Stored items

_ _ _ _ _

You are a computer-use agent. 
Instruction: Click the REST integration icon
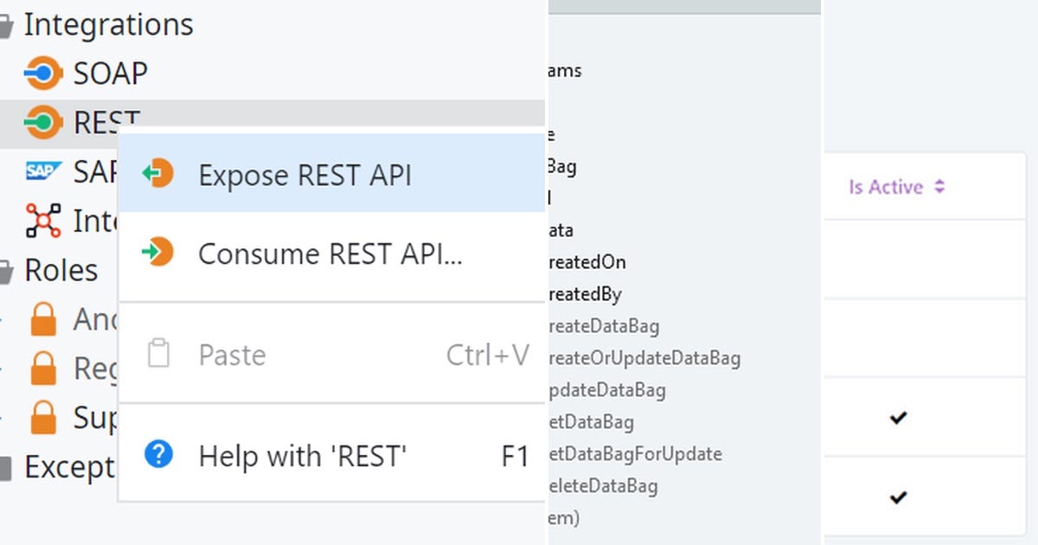tap(42, 123)
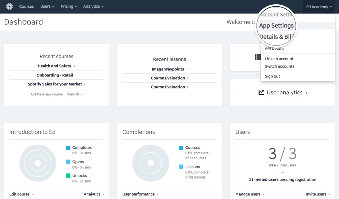This screenshot has width=339, height=199.
Task: Expand the Prizing dropdown
Action: [69, 6]
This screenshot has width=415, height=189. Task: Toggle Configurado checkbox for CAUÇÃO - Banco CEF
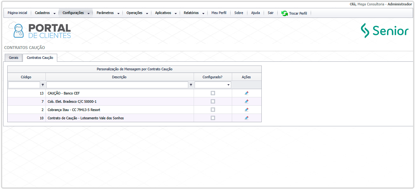(x=213, y=93)
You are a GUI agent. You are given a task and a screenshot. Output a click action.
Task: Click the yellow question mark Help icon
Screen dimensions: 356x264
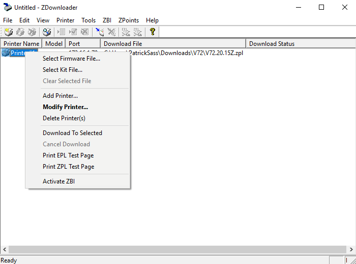click(x=152, y=32)
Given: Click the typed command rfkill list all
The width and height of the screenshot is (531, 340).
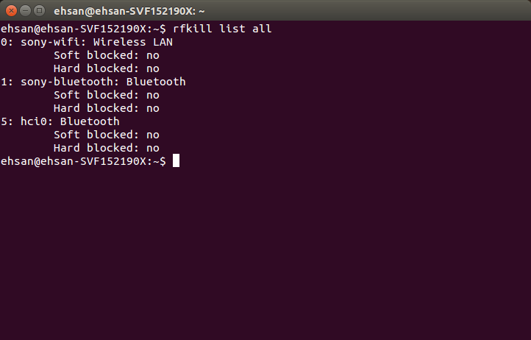Looking at the screenshot, I should (222, 29).
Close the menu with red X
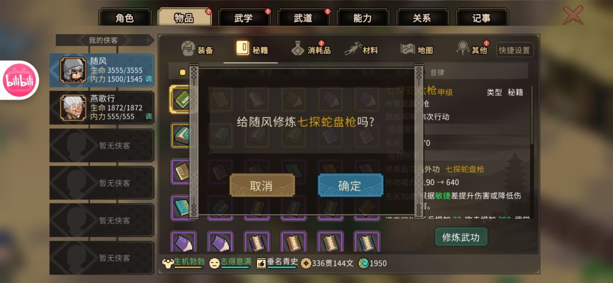The width and height of the screenshot is (613, 283). (573, 15)
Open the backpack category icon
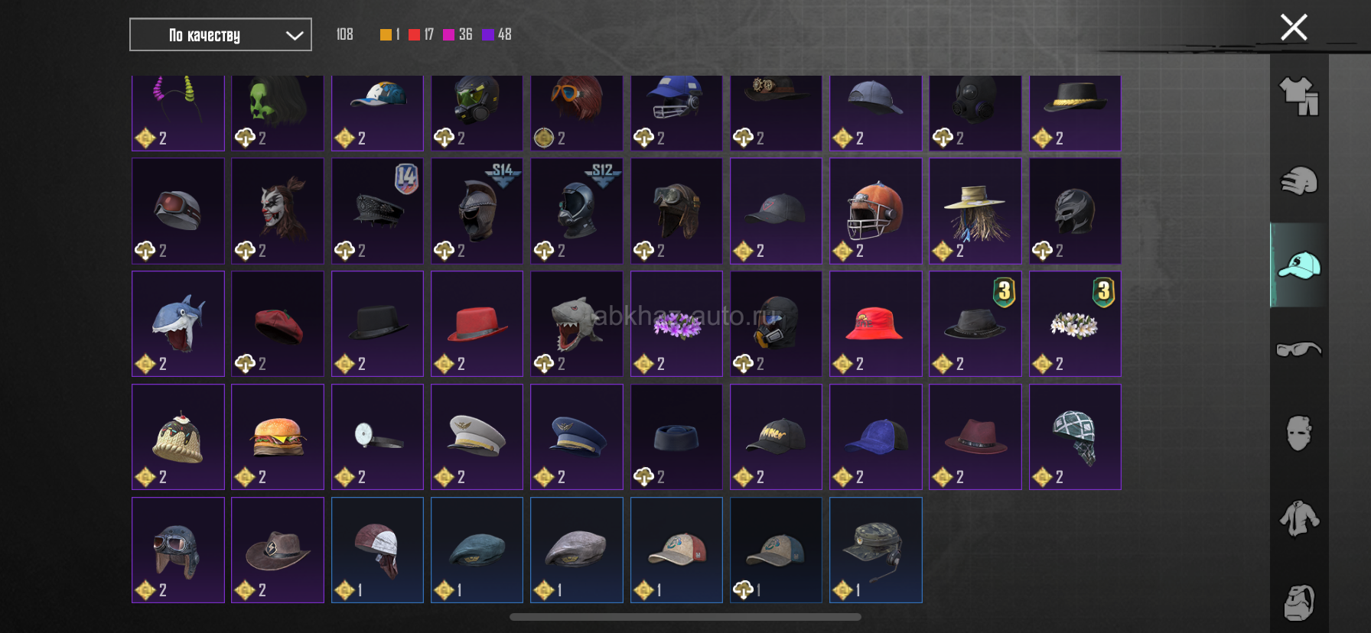The image size is (1371, 633). 1299,602
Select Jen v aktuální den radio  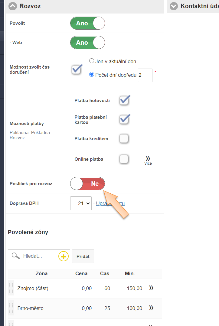coord(92,61)
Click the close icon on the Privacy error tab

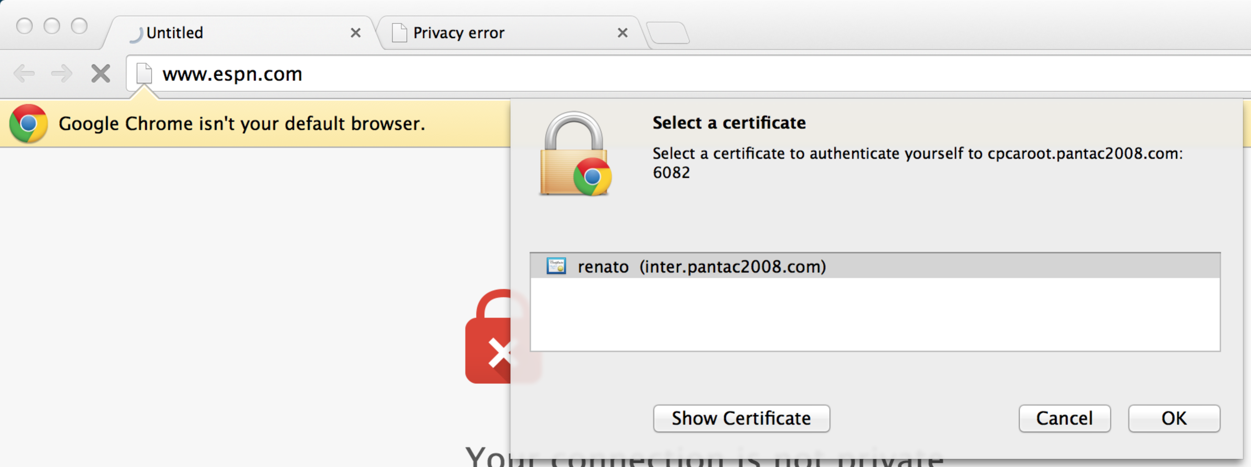tap(623, 33)
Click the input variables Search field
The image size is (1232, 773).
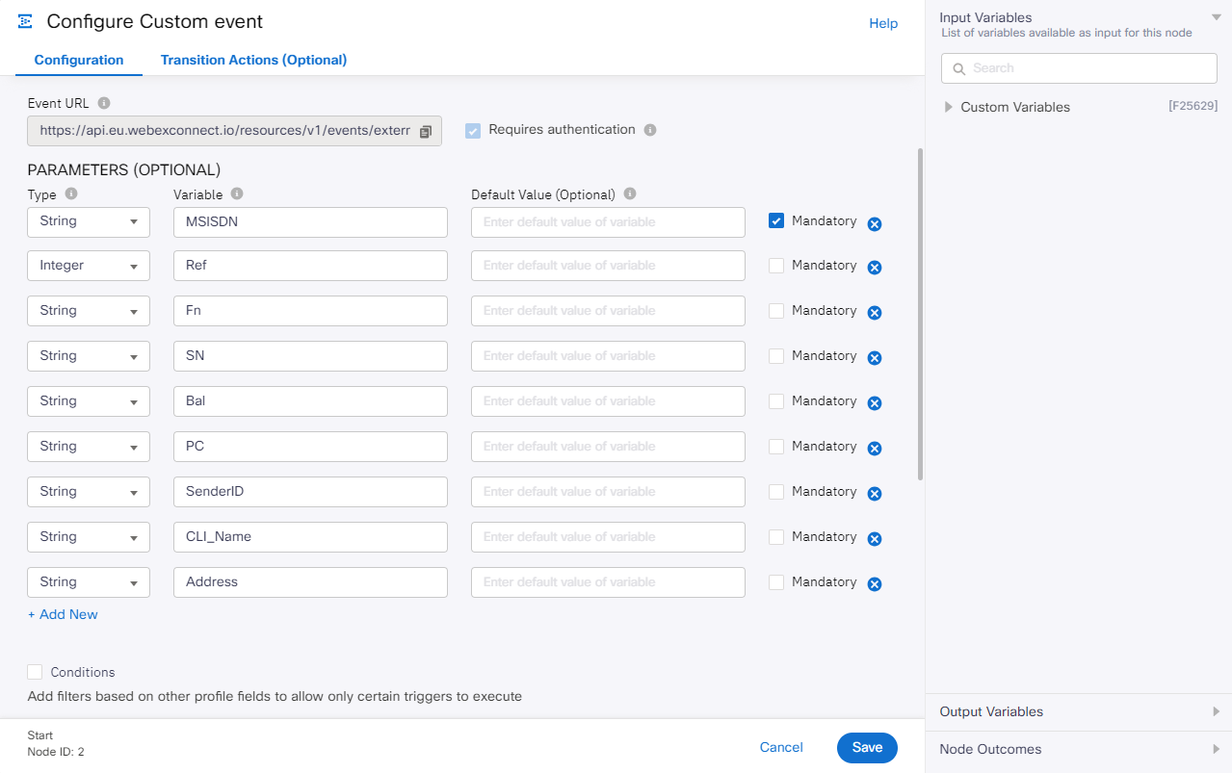coord(1079,68)
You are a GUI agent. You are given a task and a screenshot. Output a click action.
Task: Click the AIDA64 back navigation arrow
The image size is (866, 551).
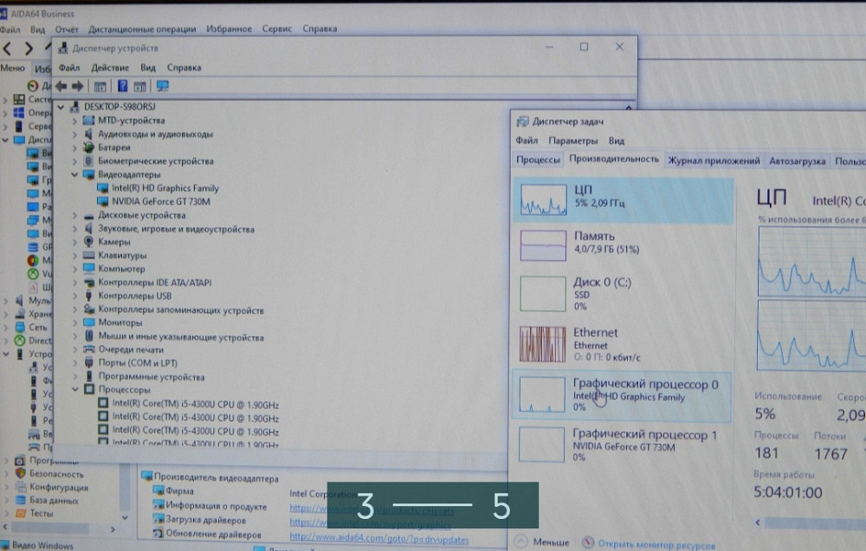pyautogui.click(x=8, y=49)
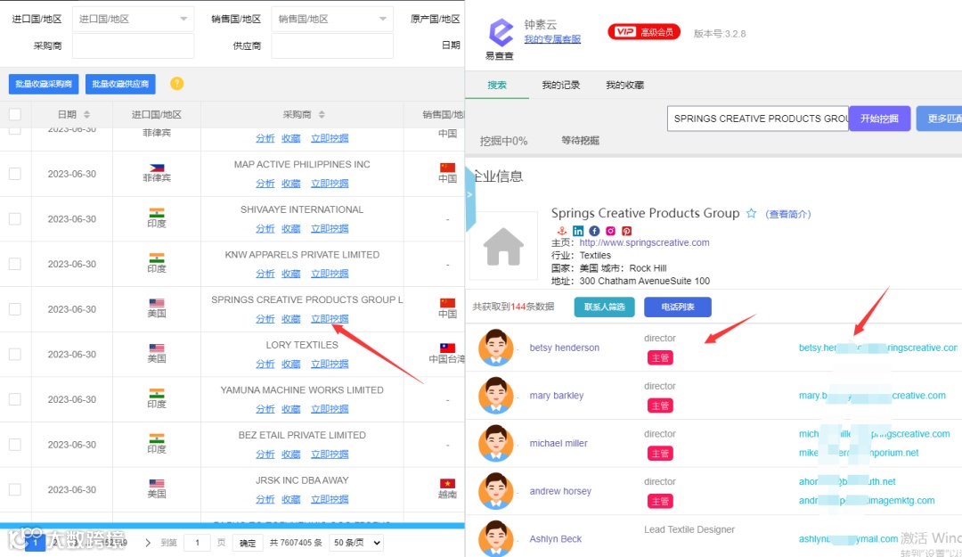Screen dimensions: 962x557
Task: Click the page number input field
Action: 197,542
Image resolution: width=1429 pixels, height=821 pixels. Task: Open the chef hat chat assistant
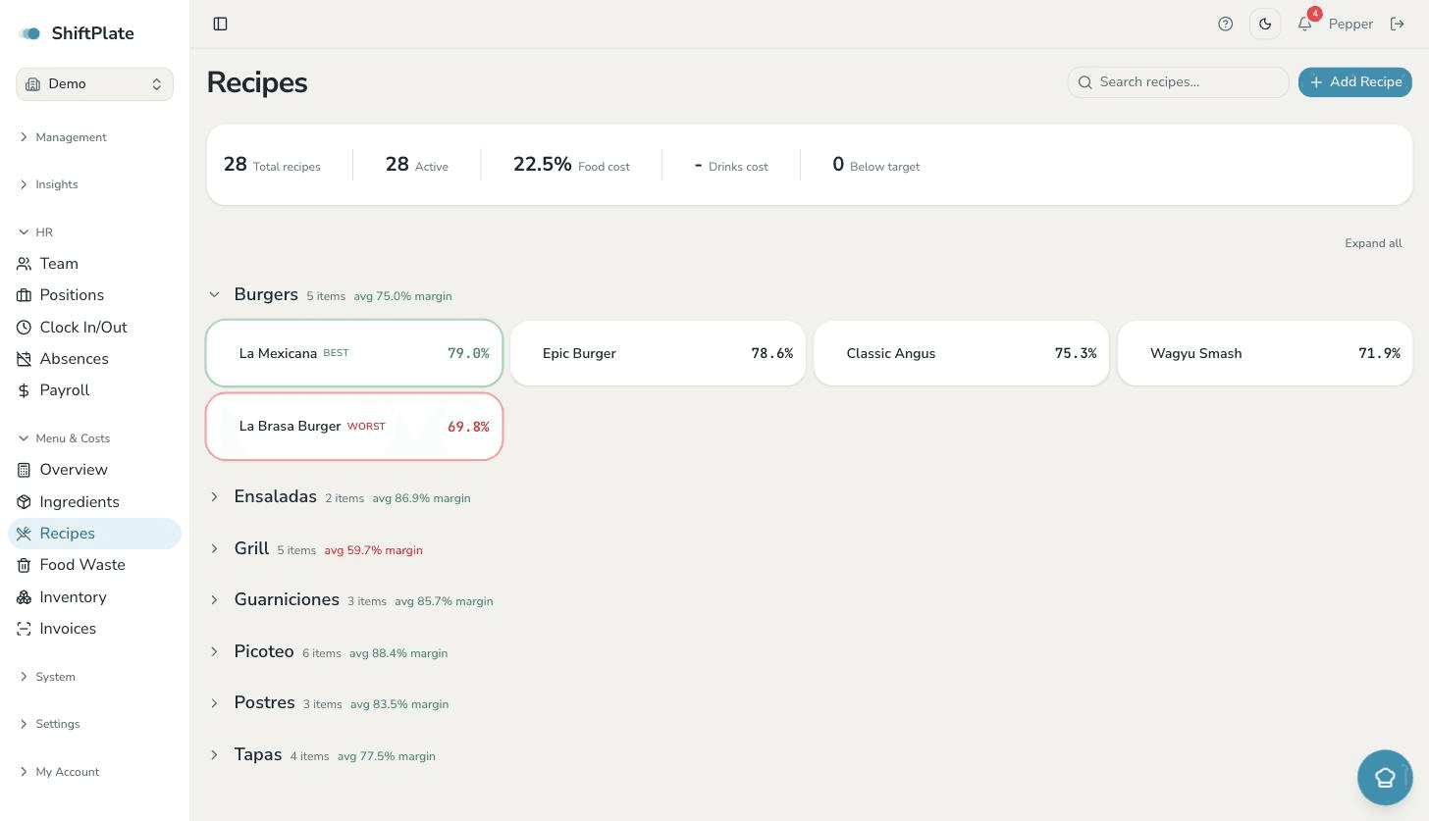click(x=1385, y=778)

_ _ _ _ _

Work task
All lines from the one containing "The image size is (866, 551)." through the final line of the entries above are to be copied exactly; the pictures are not.

Task output
The image size is (866, 551).
pyautogui.click(x=8, y=49)
Screen dimensions: 962x557
Task: Click the page number input field
Action: 197,542
Image resolution: width=1429 pixels, height=821 pixels. Task: Open the chef hat chat assistant
click(x=1385, y=778)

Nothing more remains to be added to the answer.